The runtime does not support the docker run --link
command. This
command is now deprecated by docker and we have no intention of adding support.
Equivalent functionality can be achieved with the newer docker networking commands.
See more documentation at docs.docker.com.
Due to the way VMs differ in their CPU and memory allocation, and sharing across the host system, the implementation of an equivalent method for these commands is potentially challenging.
See issue clearcontainers/runtime#341 and the constraints challenge for more information.
For CPUs resource management see CPU constraints.
This section lists items that might not be fixed due to fundamental architectural differences between "soft containers" (i.e. traditional Linux* containers) and those based on VMs.
Kubernetes volumeMount.subPath
is not supported by Kata Containers at the
moment.
See this issue for more details.
Another issue focuses on the case of emptyDir
.
Privileged support in Kata is essentially different from runc
containers.
The container runs with elevated capabilities within the guest and is granted
access to guest devices instead of the host devices.
This is also true with using securityContext privileged=true
with Kubernetes.
The container may also be granted full access to a subset of host devices (kata-containers/runtime#1568).
See Privileged Kata Containers for how to configure some of this behavior.

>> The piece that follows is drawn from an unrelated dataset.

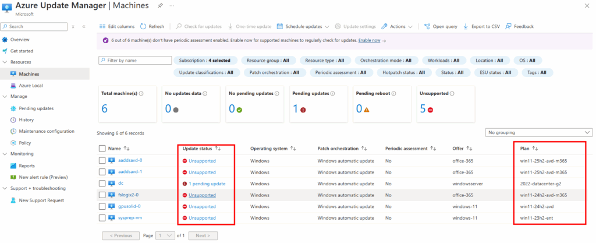Click the Edit columns icon
The image size is (596, 243).
[x=102, y=26]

Applying resource constraints such as cgroup, CPU, memory, and storage to a workload is not always straightforward with a VM based system. A Kata Container runs in an isolated environment inside a virtual machine. This, coupled with the architecture of Kata Containers, offers many more possibilities than are available to traditional Linux containers due to the various layers and contexts.
In some cases it might be necessary to apply the constraints to multiple levels. In other cases, the hardware isolated VM provides equivalent functionality to the the requested constraint.

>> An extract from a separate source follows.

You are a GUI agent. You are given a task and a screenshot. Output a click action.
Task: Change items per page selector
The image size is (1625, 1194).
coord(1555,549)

The following examples outline some of the various areas constraints can be applied:
-
Inside the VM
Constrain the guest kernel. This can be achieved by passing particular values through the kernel command line used to boot the guest kernel. Alternatively, sysctl values can be applied at early boot.
-
Inside the container
Constrain the container created inside the VM.
-
Outside the VM:
-
Constrain the hypervisor process by applying host-level constraints.
-
Constrain all processes running inside the hypervisor.
This can be achieved by specifying particular hypervisor configuration options.
-
Note that in some circumstances it might be necessary to apply particular constraints to more than one of the previous areas to achieve the desired level of isolation and resource control.